Photo credit: WHO/C. Black
With the number and scale of humanitarian crises around the world, some countries have fallen off the global radar. That is the case for countries like the Central African Republic, Libya and Sudan, where pressing needs don’t seem to garner the world’s attention. This can make it difficult to raise the funding necessary to carry out humanitarian response plans.
In Libya, for example, an acute shortage of medical supplies and health personnel has led to the full or partial closure of 43 out of 98 hospitals. The World Health Organization (WHO), a major supplier of essential medicines to the Libyan Ministry of Health, received just 17% of the funding required for its crisis response activities in the country in 2016.
“The cameras may have moved on, but the crisis continues here in Libya,” said Dr Jaffar Hussain, WHO’s Representative in Libya. “Continued clashes and population displacement have increased health needs. There is a high risk of disease outbreaks, for example. At the same time, mothers still give birth, children require vaccination… but without funding we struggle to provide them with the care they need.”
In many of these forgotten crises, WHO depends heavily on the United Nations Central Emergency Response Fund (CERF) – including in the Republic of the Congo, Eritrea and Viet Nam, where the Fund is the sole source of financing for the entire humanitarian health sector.

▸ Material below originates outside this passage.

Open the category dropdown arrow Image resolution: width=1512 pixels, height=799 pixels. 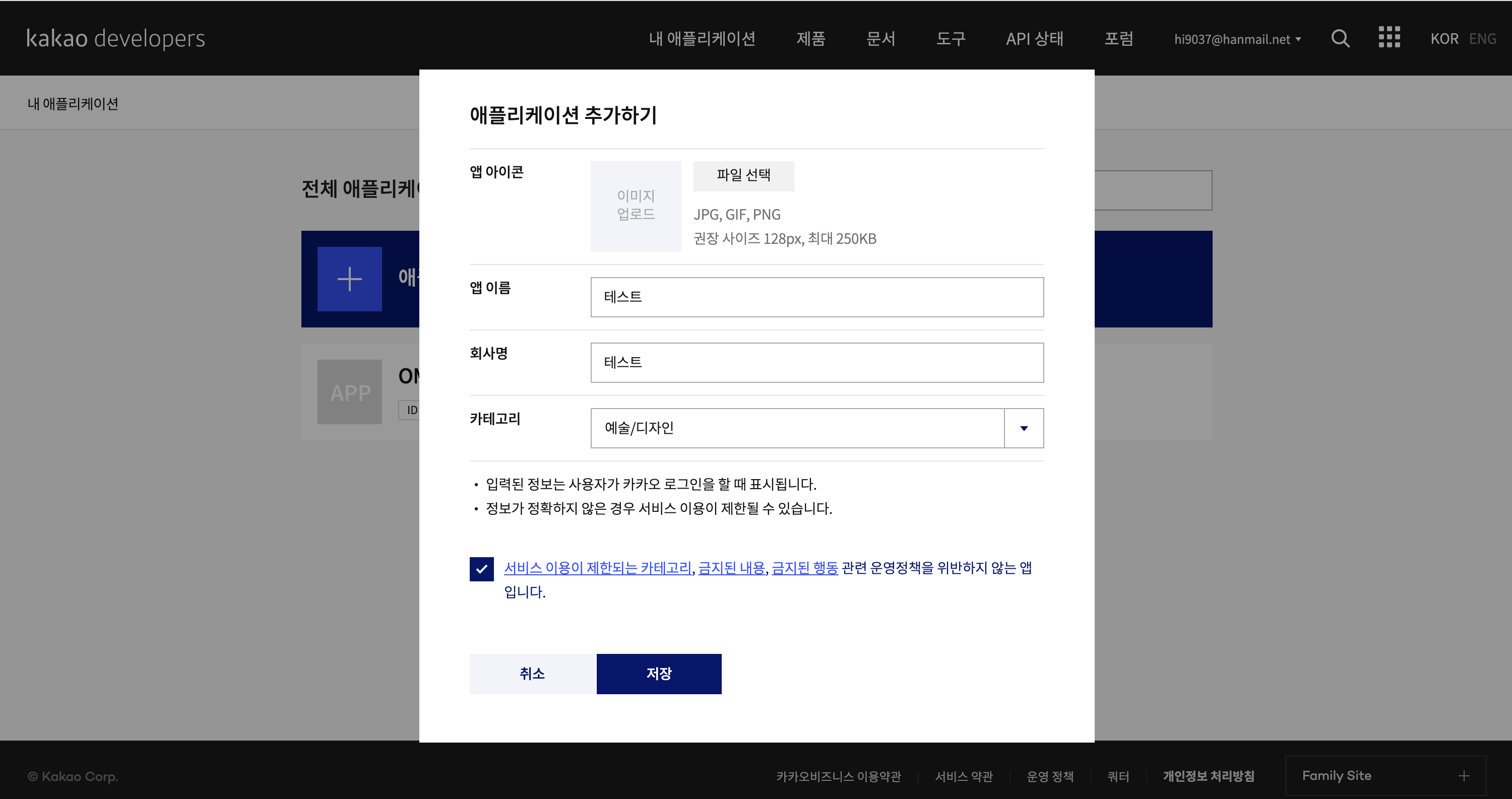click(x=1024, y=428)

WHO has received a total of more than US $44 million from CERF for emergency response operations in 35 countries in 2016, and is the fourth-largest recipient of CERF funding. Each year on average, CERF funds enable critical health interventions for 20 million people.

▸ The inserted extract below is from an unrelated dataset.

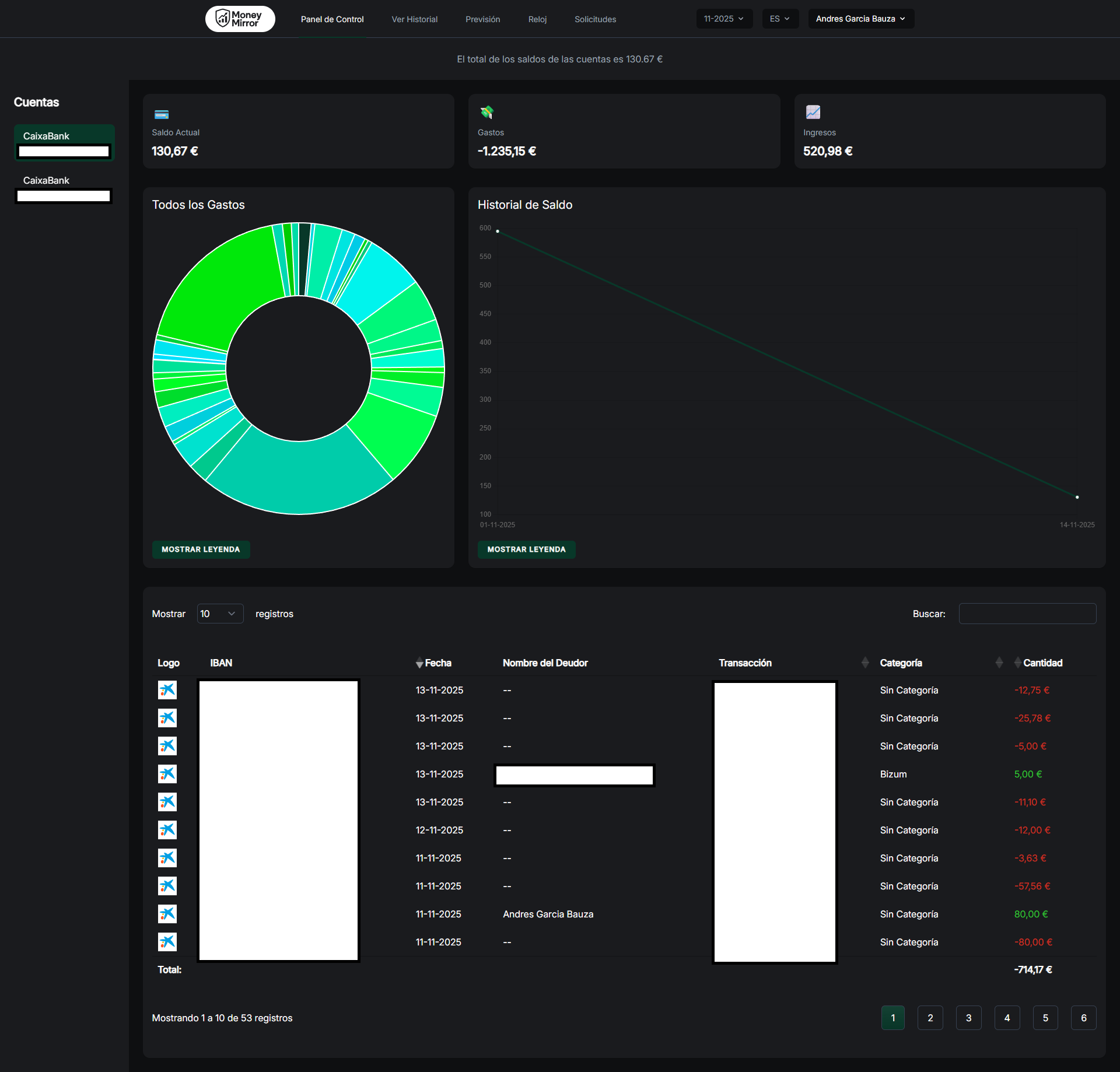
Task: Open the 11-2025 month dropdown
Action: pyautogui.click(x=724, y=19)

“Oftentimes, support from CERF is the only thing that keeps us running,” continued Dr Hussain. “We’re thankful to CERF, and to all of the donors who provide resources for this global pooled fund, for enabling us to continue to provide life-saving health services, even under these extremely difficult circumstances.”

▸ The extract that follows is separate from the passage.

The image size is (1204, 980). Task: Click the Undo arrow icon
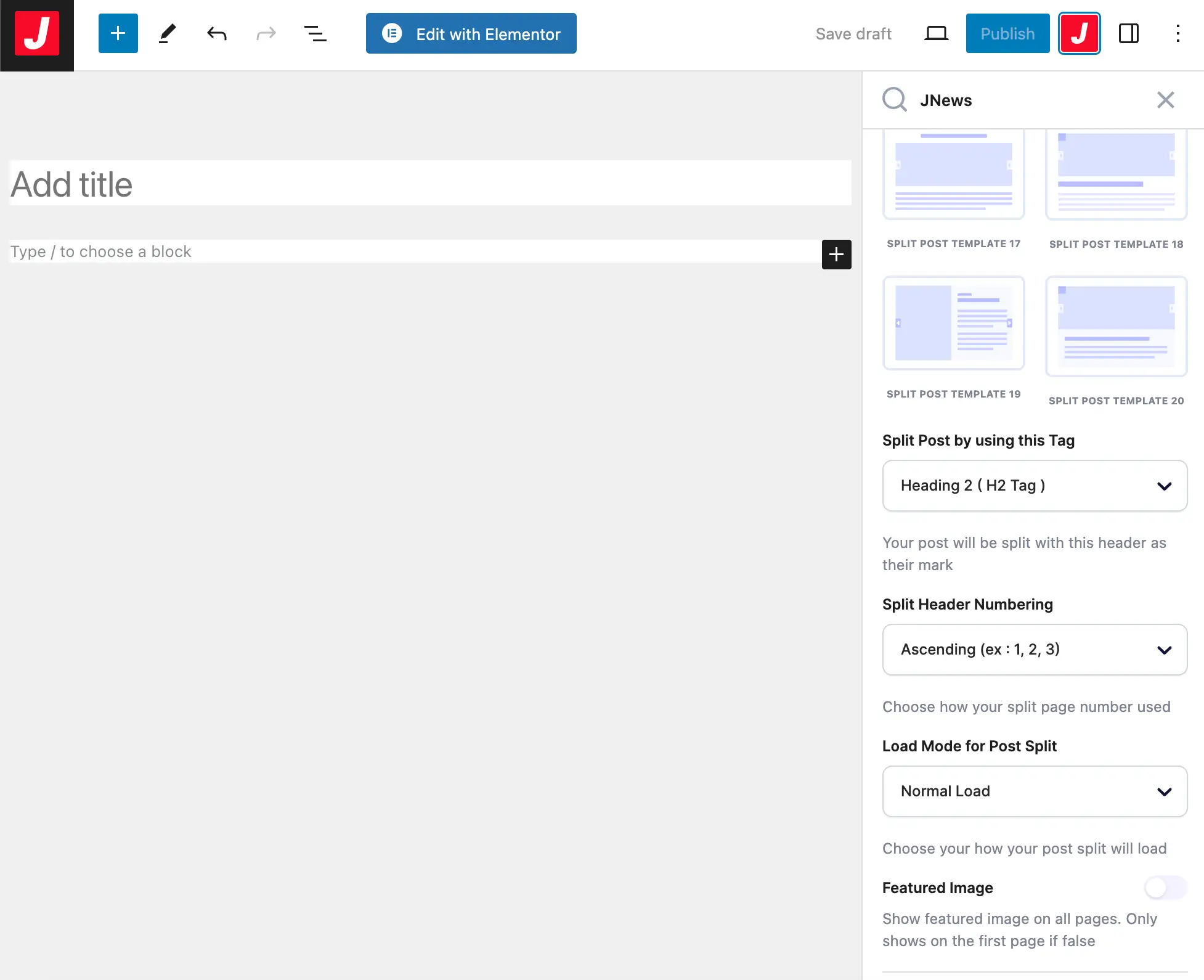(216, 33)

"Health services are crucial in every emergency response,” said Emergency Relief Coordinator and Under- Secretary-General for Humanitarian Affairs, Stephen O'Brien, who manages the CERF on behalf of the UN Secretary-General. “WHO is one of CERF's largest recipients and a key partner in ensuring that help reaches people in need, whenever and wherever crises hit. Time again, WHO has provided life-saving health care for people in forgotten crises that don't make the headlines, but where needs are just as urgent. Last year, CERF funds helped prevent a major yellow fever outbreak in Angola by reaching more than 2 million people with vaccines."
Forty-eight countries contributed to CERF in 2016, with the largest contributions coming from Australia, Belgium, Canada, Denmark, Finland, Germany, Ireland, the Netherlands, Norway, Sweden and the United Kingdom.